Coben Does it again
Harlan Coben is the Babe Ruth—or, since he’s a basketball fan, the Michael Jordan/stephen Curry/lebron James— of mystery-thriller writers. His newest grand slam—er, three-pointer—is Don’t Let Go (Dutton, $28). Its protagonist is a suburban New Jersey detective who has been haunted for years by the strange death of his twin brother and the brother’s girlfriend, along with the simultaneous disappearance of his own girlfriend, who had just inexplicably broken up with him when he thought they would eventually get married. Why did she vanish without a trace? As you would expect from a Coben classic, the quest for the truth leads to more—and ever more dangerous—questions that take the plot through mind-bending twists and turns and keep the reader glued to the pages until the end.
What sets the detective off on this menacing odyssey is the news that his once-very-significant-other’s fingerprints have been found in a suspected murderer’s rental car. Violence, murder, an ultrasecret government program and more come together to make for a harrowing journey for our protagonist.
Ernest Hemingway could have learned a tip or two from Coben’s direct and punchy writing style.
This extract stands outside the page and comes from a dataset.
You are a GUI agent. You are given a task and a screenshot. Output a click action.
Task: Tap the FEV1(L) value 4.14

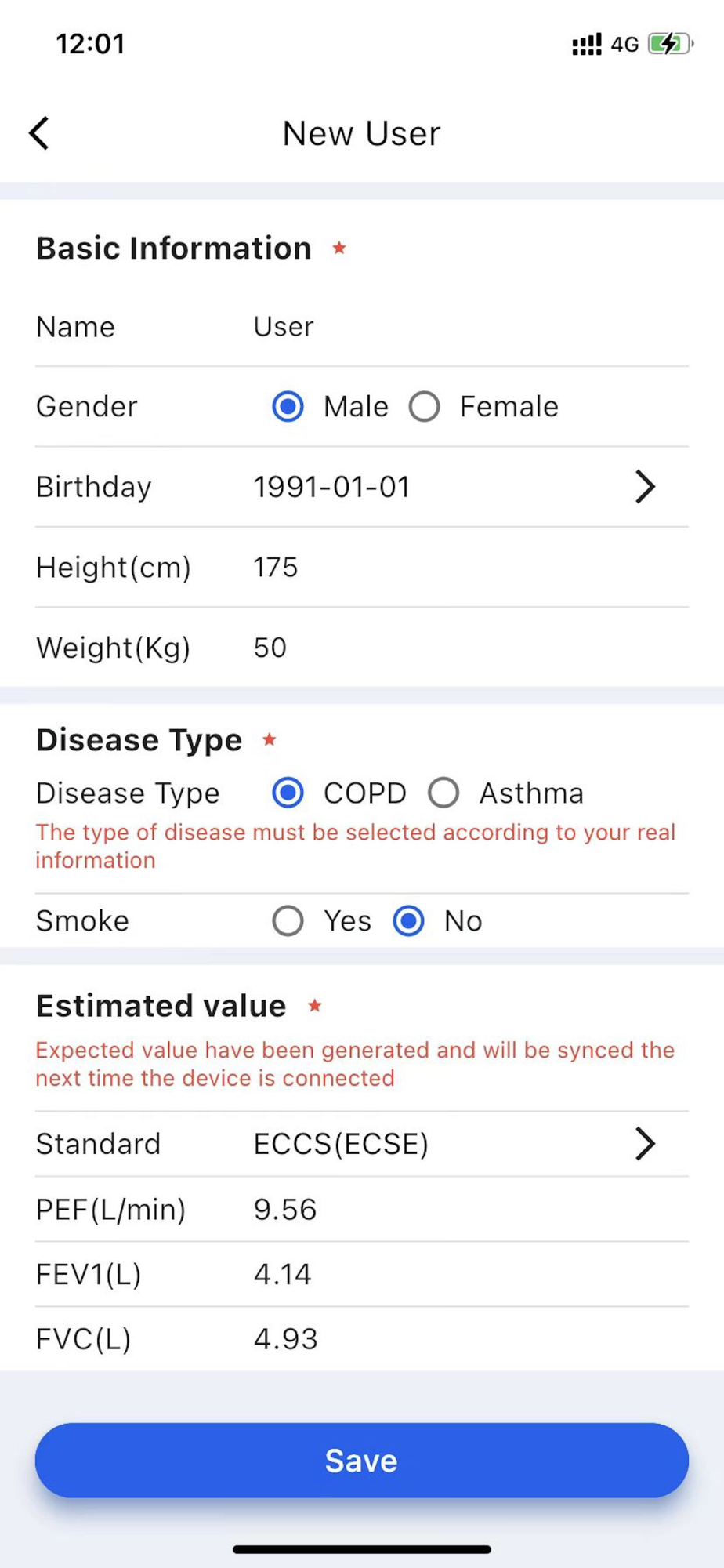[x=283, y=1275]
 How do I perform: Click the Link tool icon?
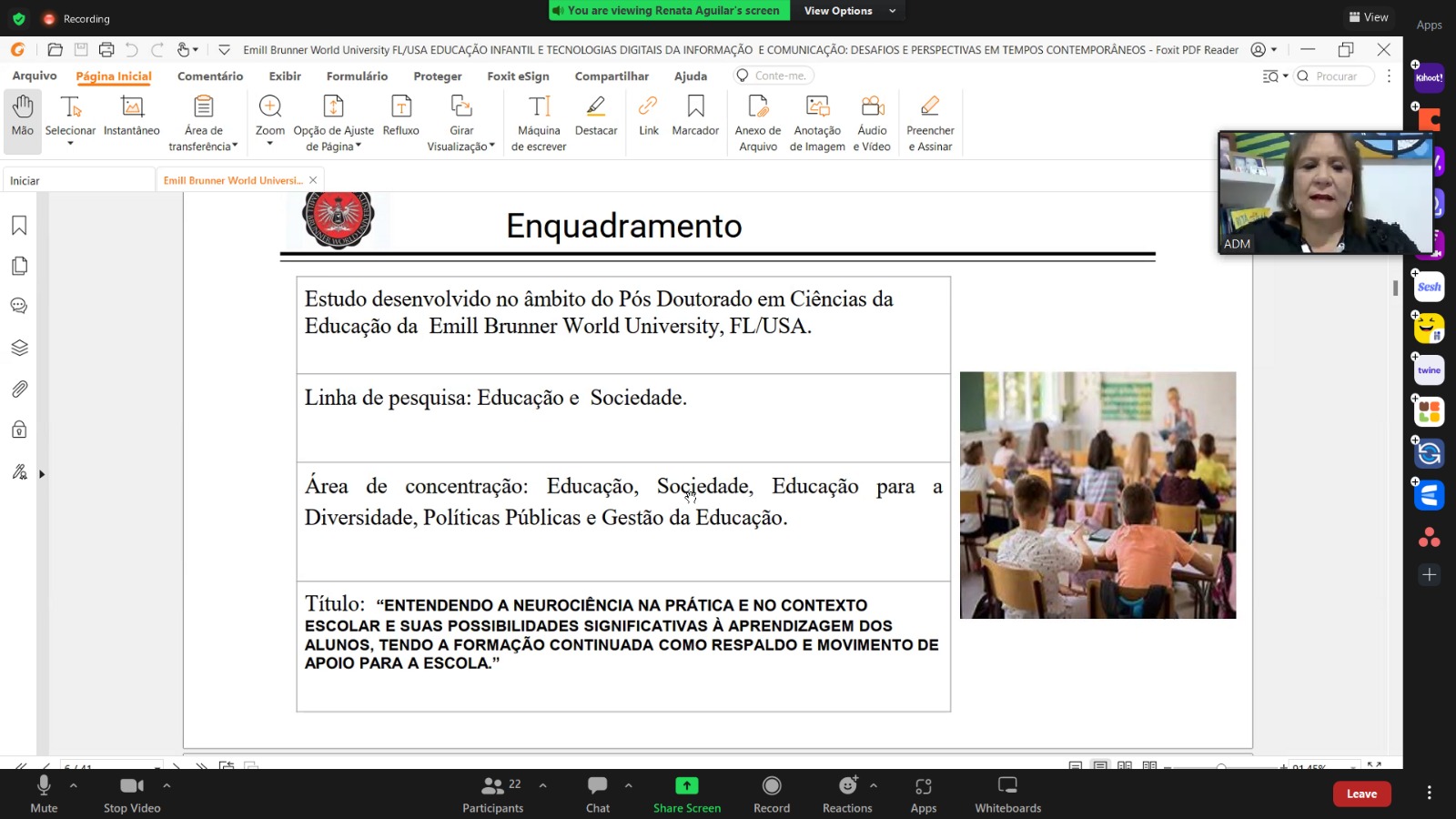[648, 106]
And Coben deftly intersperses his action sequences with observations about human behavior, such as when the detective has to deliver horrible news: “Some claim that the first step in the grieving process is denial. … I have found the opposite to be true: The first step is complete and immediate comprehension.”
Adding to my delight in this novel is that a piece of the action takes place right next to my hometown.